Do a full-text query on the OpenSearch API using the format specified in: https://scihub.copernicus.eu/twiki/do/view/SciHubUserGuide/3FullTextSearch

DEPRECATED: use query(raw=…) instead. This method will be removed in the next major release.

Parameters:

query : str: The query string.
order_by: str, optional: A comma-separated list of fields to order by (on server side). Prefix the field name by ‘+’ or ‘-‘ to sort in ascending or descending order, respectively. Ascending order is used, if prefix is omitted. Example: “cloudcoverpercentage, -beginposition”.
limit: int, optional: Maximum number of products returned. Defaults to no limit.
offset: int, optional: The number of results to skip. Defaults to 0.

Returns:

dict[string, dict]: Products returned by the query as a dictionary with the product ID as the key and the product’s attributes (a dictionary) as the value.

static to_dataframe(products)¶: Return the products from a query response as a Pandas DataFrame with the values in their appropriate Python types.

static to_geodataframe(products)¶: Return the products from a query response as a GeoPandas GeoDataFrame with the values in their appropriate Python types.

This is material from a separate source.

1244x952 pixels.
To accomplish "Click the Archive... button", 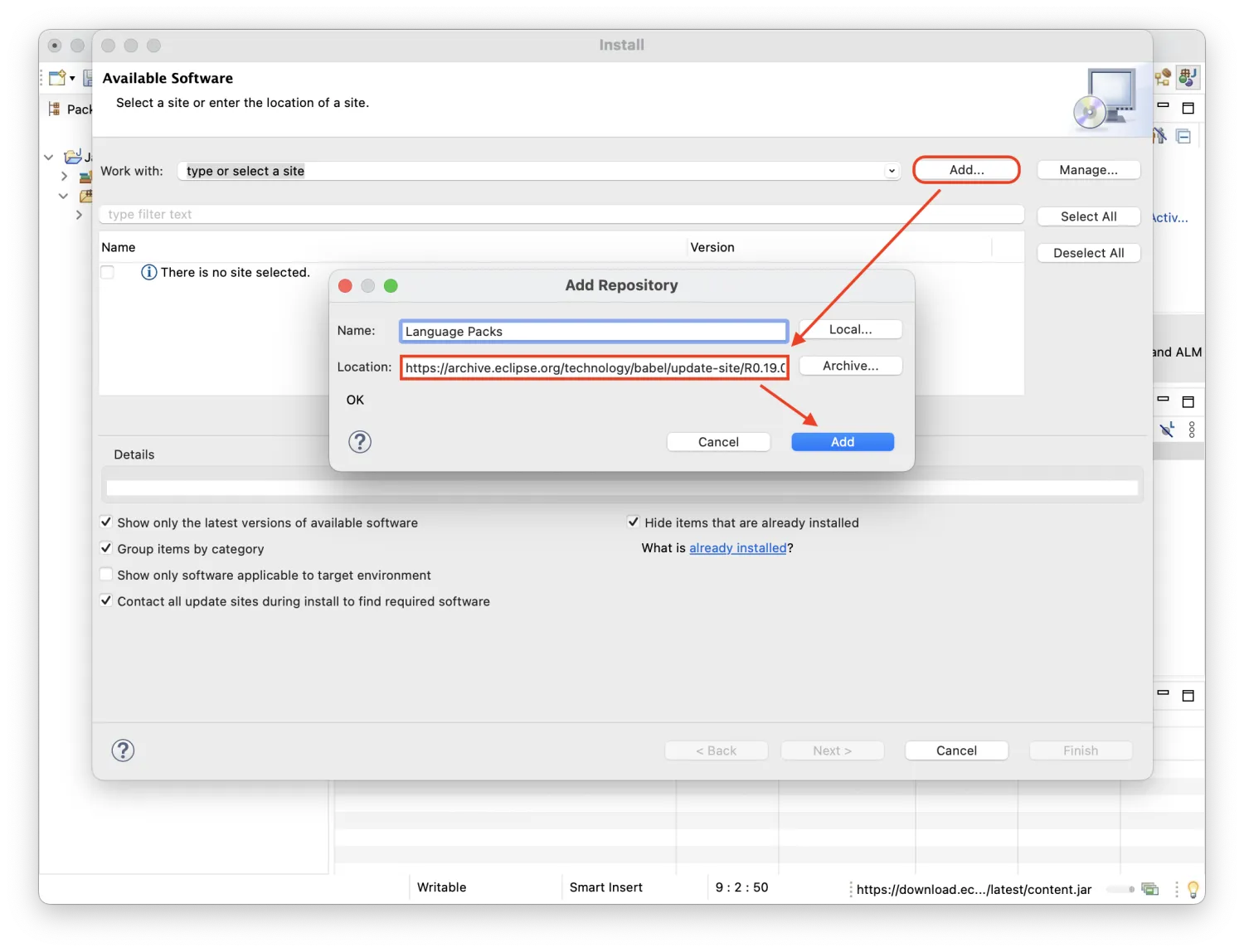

static to_geojson(products)¶: Return the products from a query response as a GeoJSON with the values in their appropriate Python types.

sentinelsat.read_geojson(geojson_file)¶: Read a GeoJSON file into a GeoJSON object.

sentinelsat.geojson_to_wkt(geojson_obj, feature_number=0, decimals=4)¶

Convert a GeoJSON object to Well-Known Text. Intended for use with OpenSearch queries.

In case of FeatureCollection, only one of the features is used (the first by default). 3D points are converted to 2D.

Parameters:	geojson_obj : dict a GeoJSON object feature_number : int, optional Feature to extract polygon from (in case of MultiPolygon FeatureCollection), defaults to first Feature decimals : int, optional Number of decimal figures after point to round coordinate to. Defaults to 4 (about 10 meters).
Returns:	polygon coordinates string of comma separated coordinate tuples (lon, lat) to be used by SentinelAPI

Exceptions¶

exception sentinelsat.SentinelAPIError(msg=None, response=None)¶: Invalid responses from DataHub.

exception sentinelsat.InvalidChecksumError¶: MD5 checksum of a local file does not match the one from the server.